Datacenter at Bigelow Laboratory

High Performance Computing

Overview

Bigelow Laboratory for Ocean Sciences's High Performance Computer Cluster (HPCC), Charlie, is designed to handle a diverse range of scientific data processing needs. Charlie consists of three high performance nodes with a combined 468 processor cores, 4,000 GB of memory (RAM) and access to 250 TB of onsite storage.

Features

468 cores 4 TB memory 250 TB Storage 160 TFLOPS

Nodes

Charlie consists of three systems (nodes), C1, C2, and C3, that work together to process data. C1 and C2 are shared memory systems, where a single process can use any number of CPUs and any amount of memory for a single process/job. C3 is a distributed system, made up of fifteen seperate machines that each have 12 CPU cores and between 64 and 128 GB of memory. The memory on C3 can not be shared between machines/nodes.

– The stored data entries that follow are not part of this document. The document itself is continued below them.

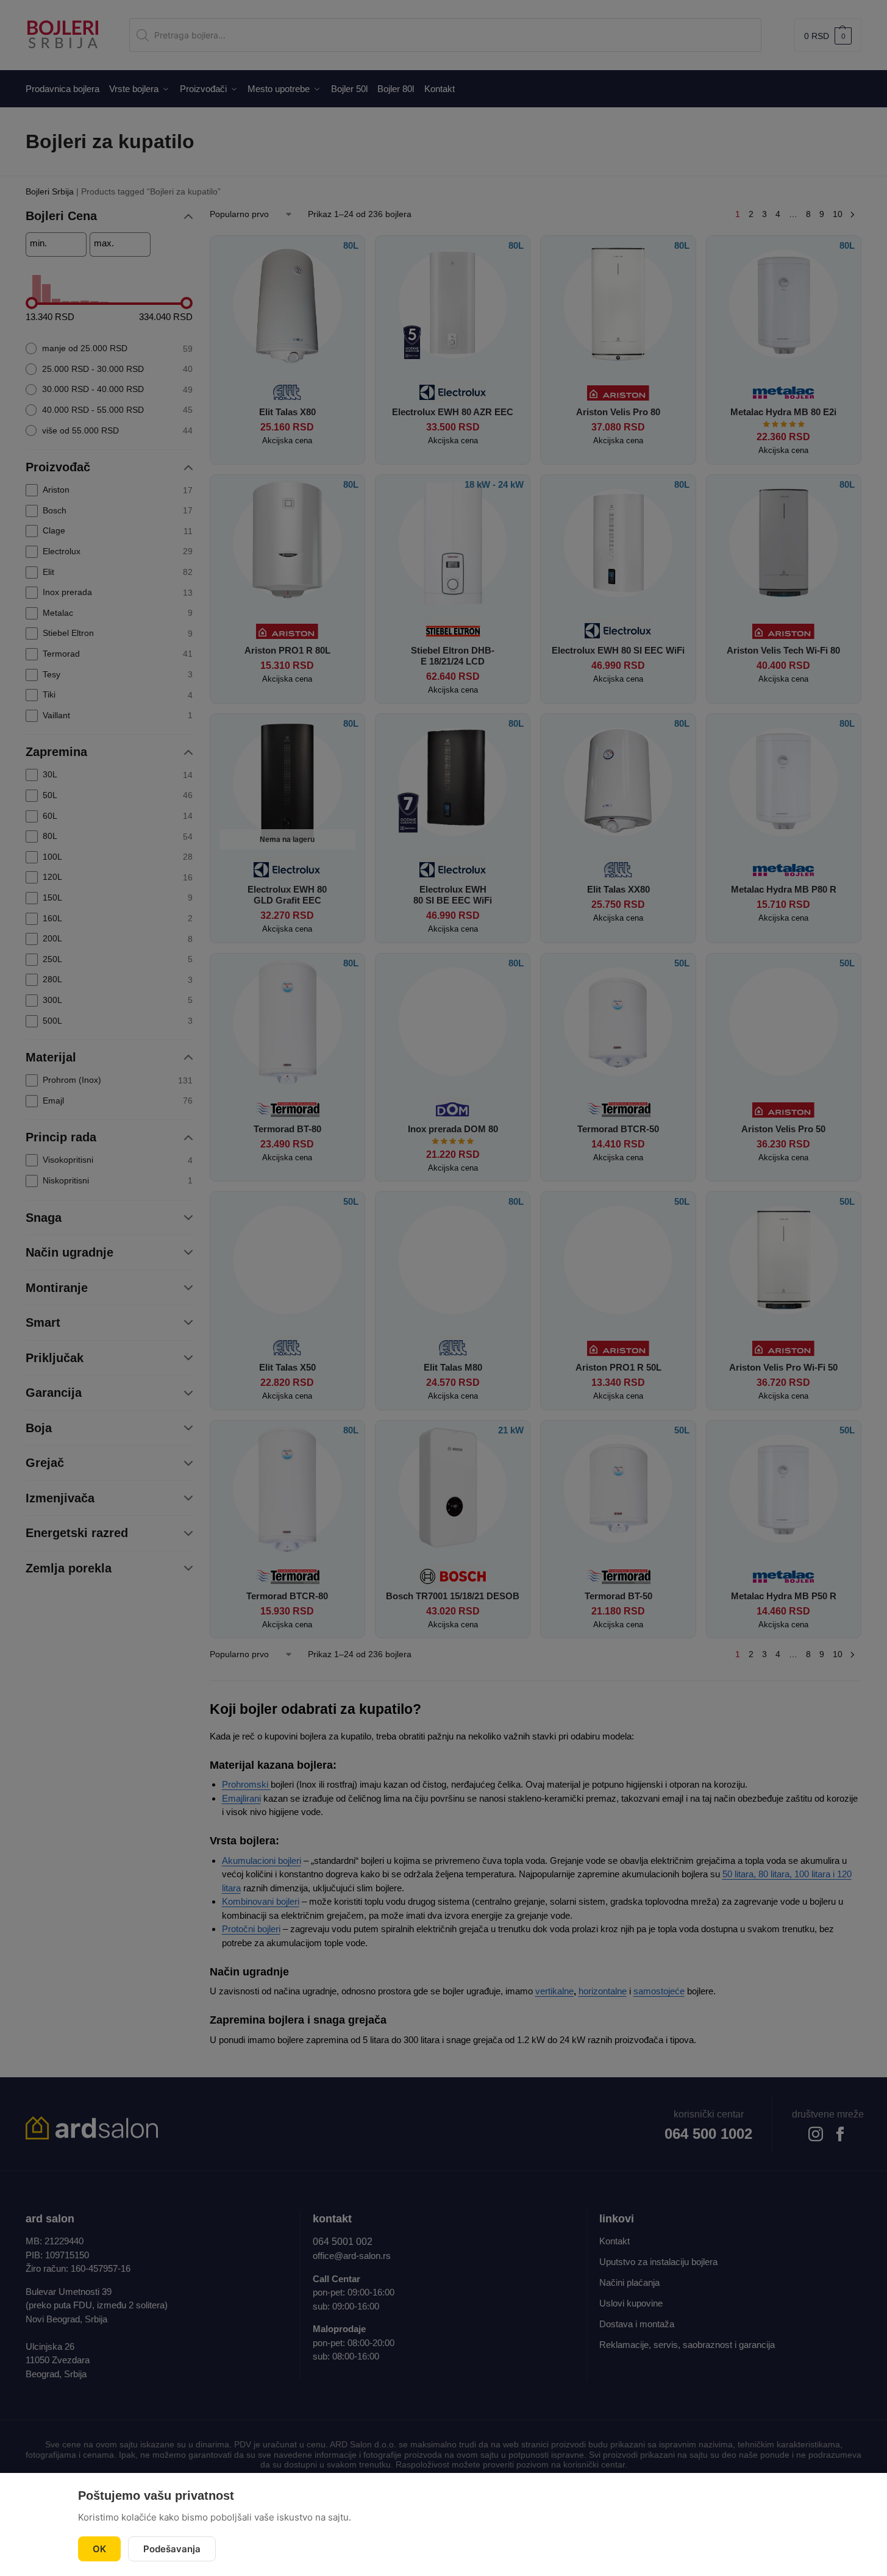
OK (99, 2549)
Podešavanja (172, 2549)
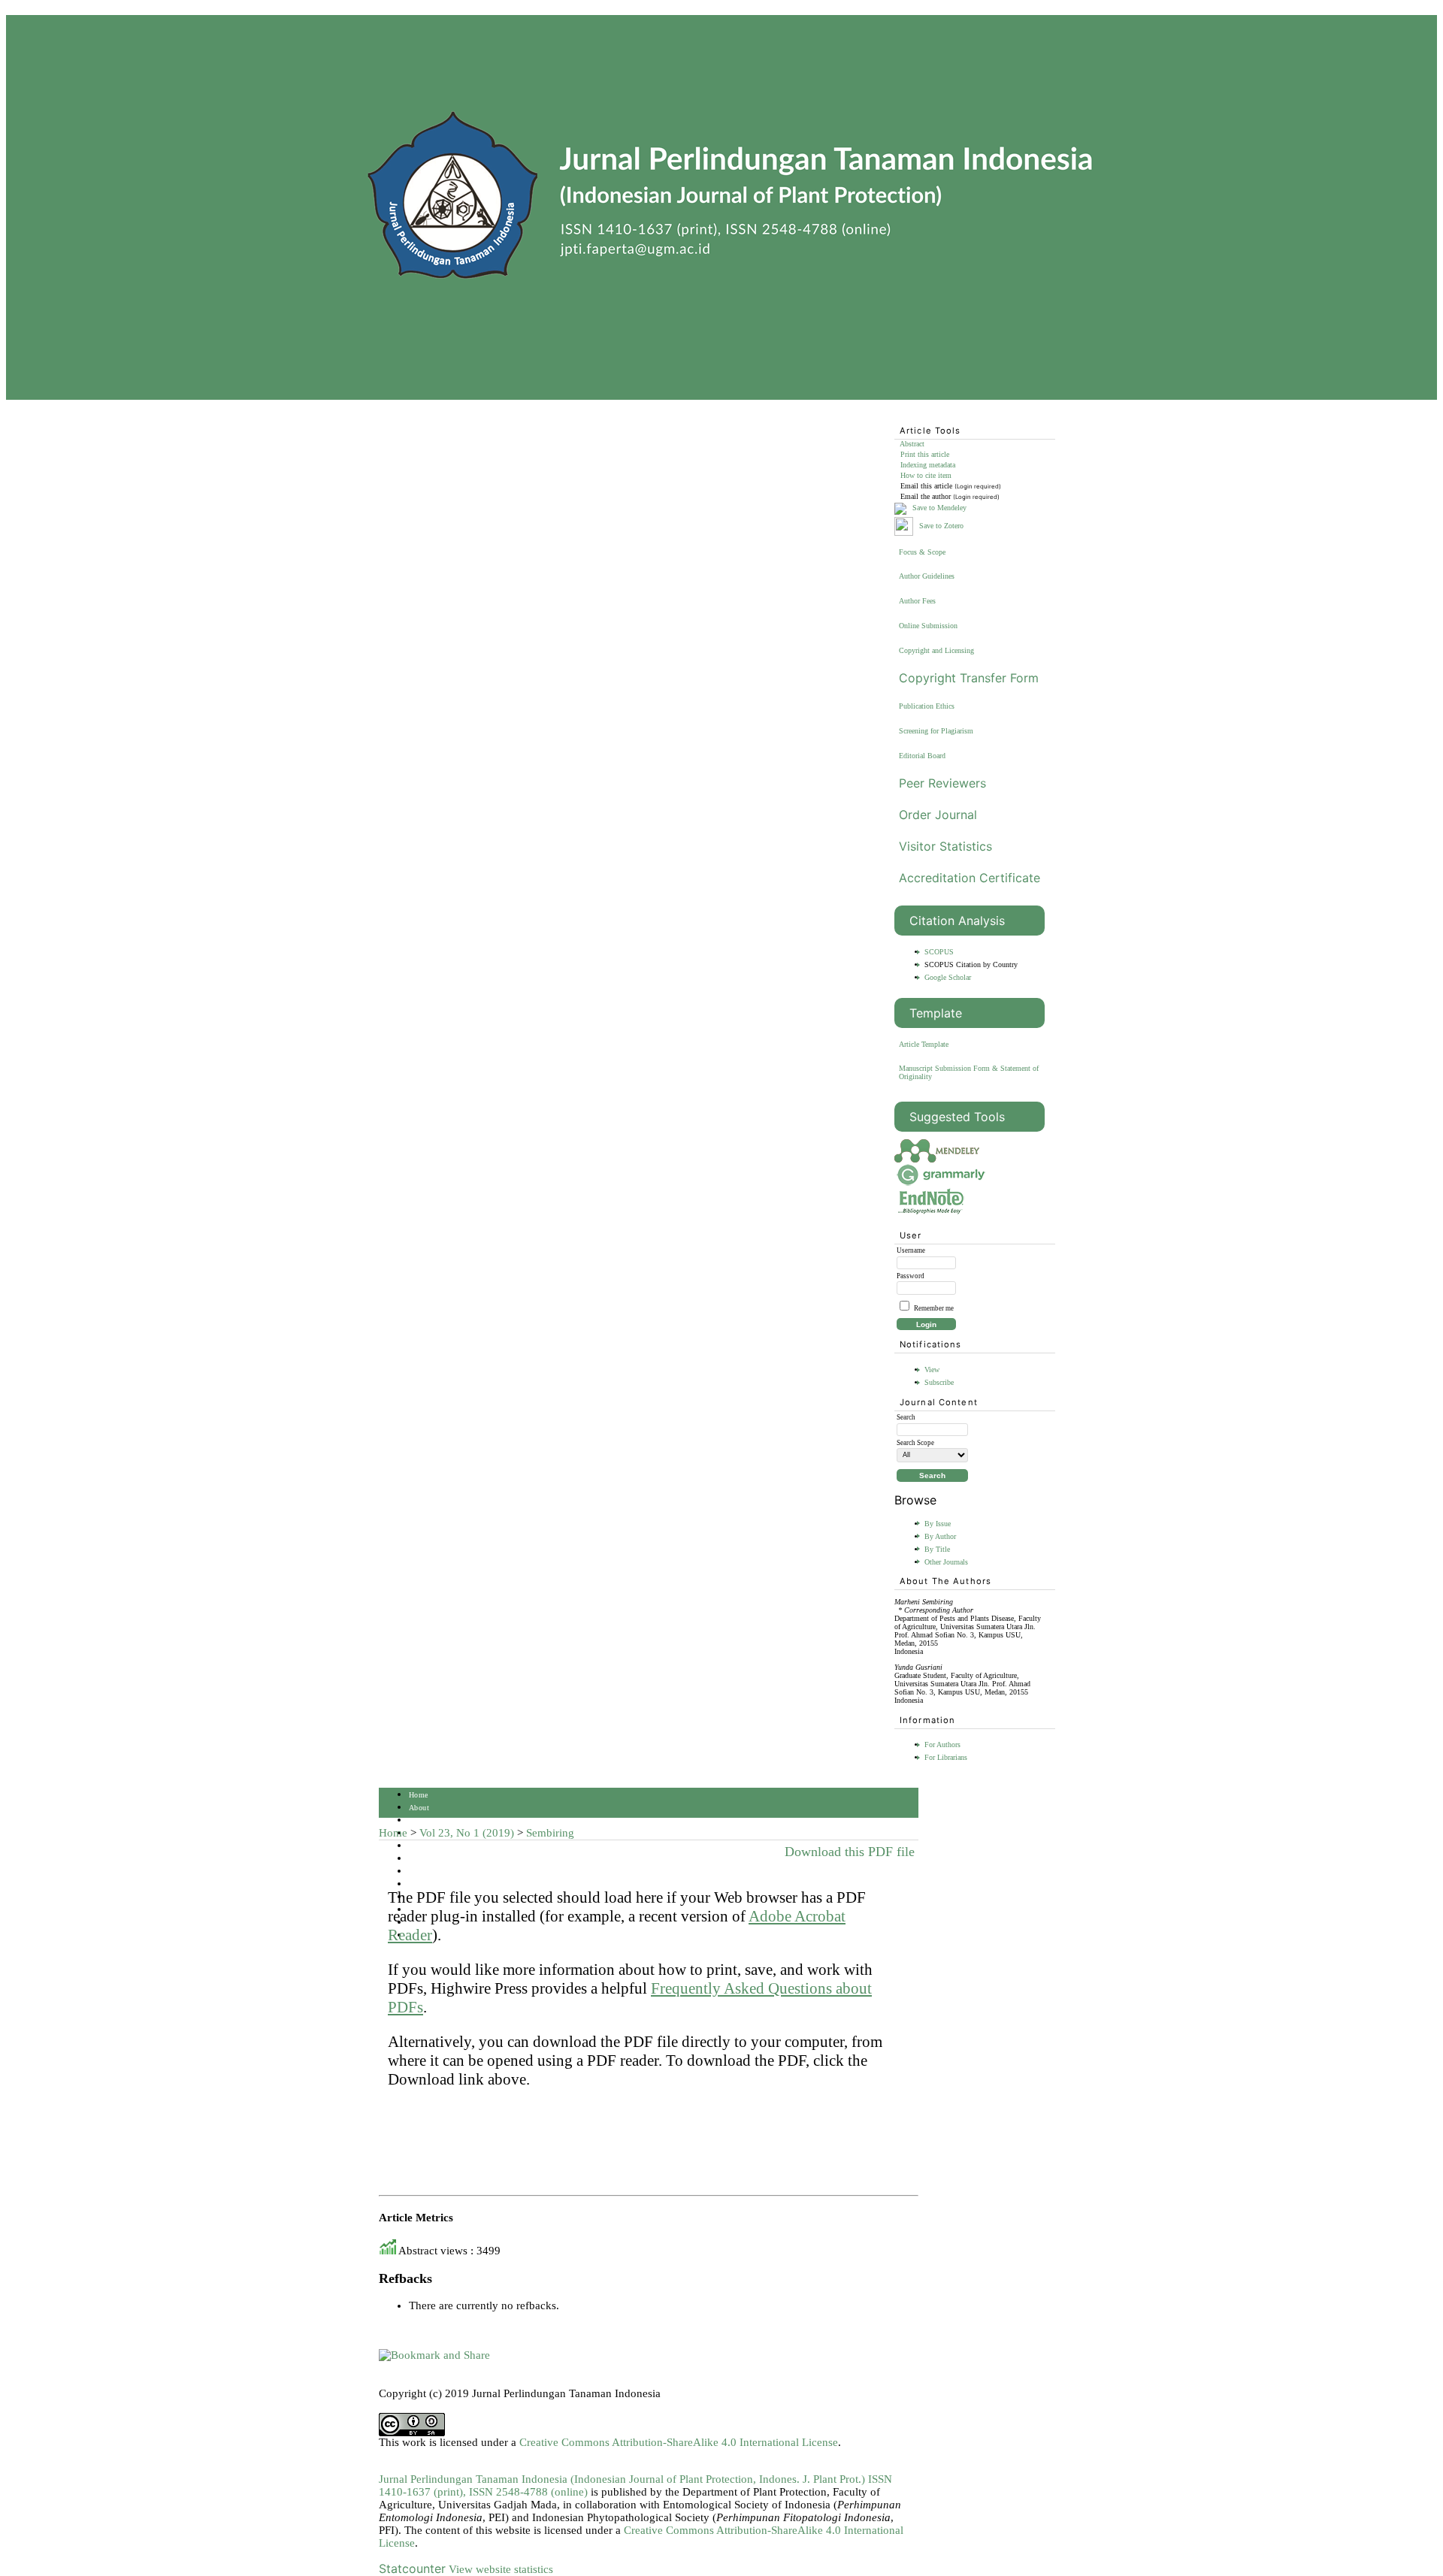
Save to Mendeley (939, 507)
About (419, 1808)
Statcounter (412, 2568)
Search (420, 1846)
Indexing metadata (927, 465)
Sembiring (550, 1833)
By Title (937, 1549)
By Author (940, 1536)
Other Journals (946, 1562)
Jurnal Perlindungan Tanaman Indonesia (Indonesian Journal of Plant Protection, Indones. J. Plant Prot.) (623, 2479)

C1: SGI UV2000 - 160 cores, 1.2 TB memory
C2: SGI UV300 - 128 cores, 2 TB memory
C3: Dell PowerEdge R610s - 180 cores, 1 TB memory

Network

Charlie's nodes are interconnected using a 10Gbps network. They are connected to the internet using a fast 1Gbps fiber network. Bigelow is also connected to the national Internet 2 and the local MaineREN networks that link research and educational institutions directly together in order to reduce latency and increase speed/performance when sharing resources.

Software

At the heart of Charlie's software environment is PBS Pro. PBS Pro is a scheduling system that allocates resources to HPCC jobs based on availability, priority, permissions, etc.. Charlie uses environment modules to provide access to many bioinformatics tools, including BLAST, VirSorter, and dada2, in addition to general applications such as R, Python, and OpenMPI.

Funding

Charlie has been supported by multiple grants, including from the National Science Foundation's Division of Biological Infrastructure and the Simons Foundation.